Jezalyn walks in a sort of rolling gait with her talons clicking on the tile, over to the toes of my shoes and looks up at me. "If you like, you can just hold your forearm in front of me and I'll climb on. I have to take hold with my beak for a second, for balance. Is that all right?"
"That's fine." I can see why she warned me. That is a powerful-looking beak. I crouch down and hold my arm out for her, shaking a little and feeling my blush increase. I just hope she'll tell me if I do anything wrong.

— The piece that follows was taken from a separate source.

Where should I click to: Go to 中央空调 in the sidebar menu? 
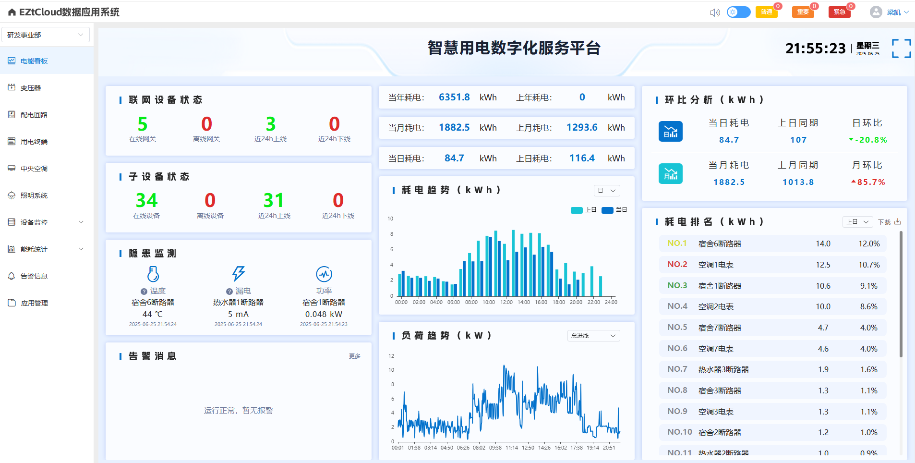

The bird-girl climbs on. I can feel her beak through my blazer and shirt sleeve, but it's not uncomfortable at all. Her claws cling around my arm firmly and we go off to class.
We all stand for the prayer at the end of
Chapel assembly, and I stare at my hands and try
to figure out how they fit together. They seem so
strange, it doesn't make any sense that they fold
the same as before. The closing prayer ends and
when the ones who were lagging verbally are done
with their last syllables, we snatch up our stuff
and clatter to the doors. The Freshman who was to
my right in the pew clasps a Freshman English book
to his chest and looks up at me through
translucent tan glasses. He wrinkles up his nose
like something just irritated him, like it seems a
lot of the Freshmen do whether anything is
bothering them or not.
"Hey, Judith," he says.
I look down at him. "What."
"Is that your real name?"
"Yeah." I frown a little, even though I don't mean to.
"I heard you singing during Chapel."
"Well, yeah." He was standing right next to me.
"You know what? Don't take this insulting or anything, you sound like those black gospel singers. Don't take this insulting or anything."
I stumble over someone else's heels in the hall. "Sorry," I say to the student in front of me. To the Freshman beside me I say, "Thanks."
"Yeah. Seeya." He wrinkles up his nose and scutters away into a room. I don't know whether to carry myself one notch higher after that, or not.